Synthesis of supported nanoparticles for catalytic applications

The performance of supported metal catalysts largely depends on the structure and composition of the metal particles and the nature of the support. In order to achieve better control over these parameters, synthetic routes based on the use of organometallic clusters and templating agents have been proposed. Among the different templating agents, poly(amidoamine) (PAMAM) dendrimers have attracted growing attention. In this thesis, in-situ EXAFS characterization was used to monitor the structural changes occurring during the various steps of the synthesis of dendrimer-derived supported Pt and Rh catalysts. The results indicate that there is no formation of zerovalent metal nanoparticles in solution. Such nanoparticles can be formed on the support upon deposition and drying of the metal-dendrimer nanocomposites. Pt nanoparticles thus obtained show relatively high mobility and tend to agglomerate during the thermal treatment required to remove the dendrimer shell. However, in the case of the Rh/ZrO2 catalyst the nanoparticles formed remain in the sub-nanometer size range even after thermal treatment demonstrating the advantage of this synthetic technique to obtain highly dispersed supported metal catalysts. PAMAM dendrimers were also employed successfully to prepare Ru catalysts with controlled particle sizes.;Organometallic cluster precursors were used to prepare structurally simple and uniform PtFe/SiO2 catalysts which can be used as models when compared to dendrimer-derived ones.
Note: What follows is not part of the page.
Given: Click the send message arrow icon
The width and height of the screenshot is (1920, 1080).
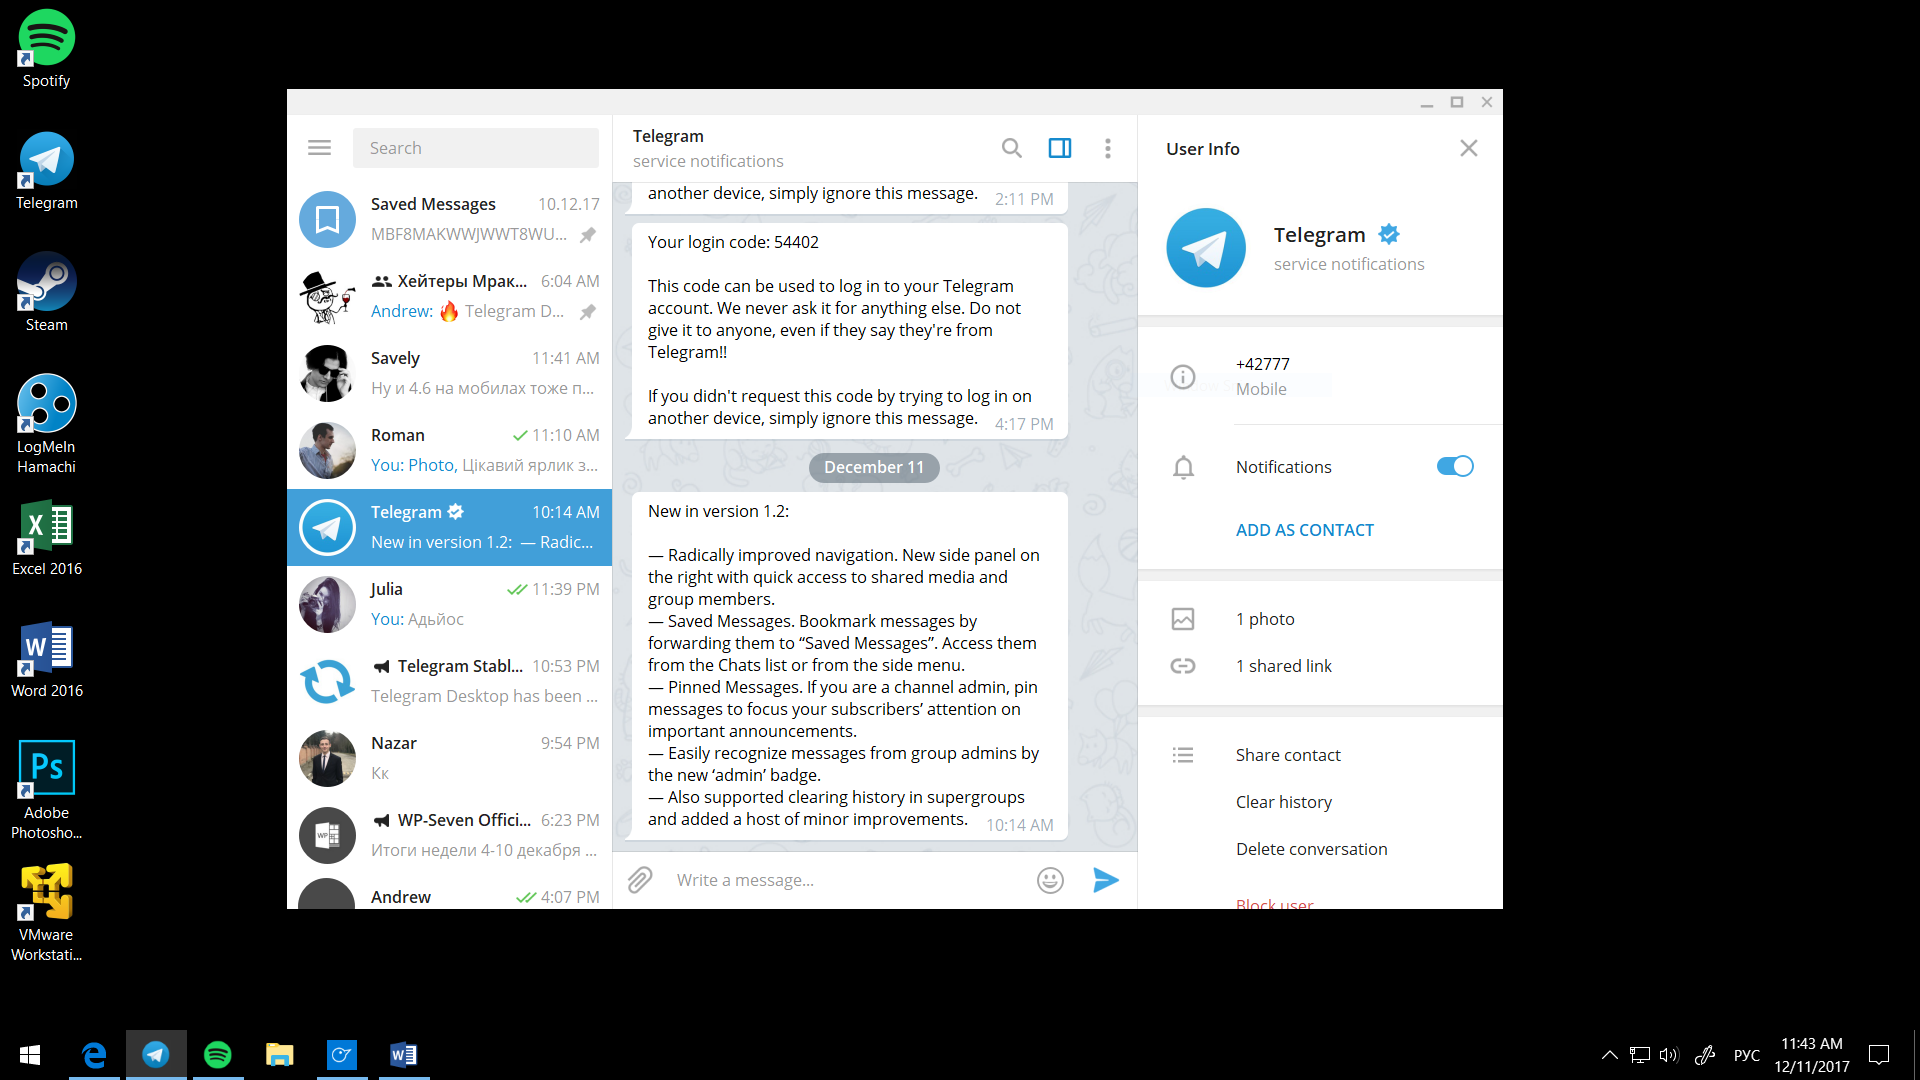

The results obtained in this case indicate that the structure of the surface species depends on the treatment conditions used to remove the ligands and affects the catalytic performance during the oxidation of CO. More specifically, the CO oxidation activity was found to correlate with the presence of bimetallic Pt-Fe interactions and the strength of CO adsorption.;Finally, the formation of Pt colloids without the use of any surfactant or templating agent was investigated. A stable colloidal suspension of nearly uniform Pt4 clusters can be prepared by treatment of an aqueous solution of H2PtCl6 with NaBH4. These Pt 4 clusters were found to be active for the liquid phase oxidation of 2-propanol to acetone and can be also used as precursors for the preparation of highly dispersed Pt/gamma-Al2O3 catalysts.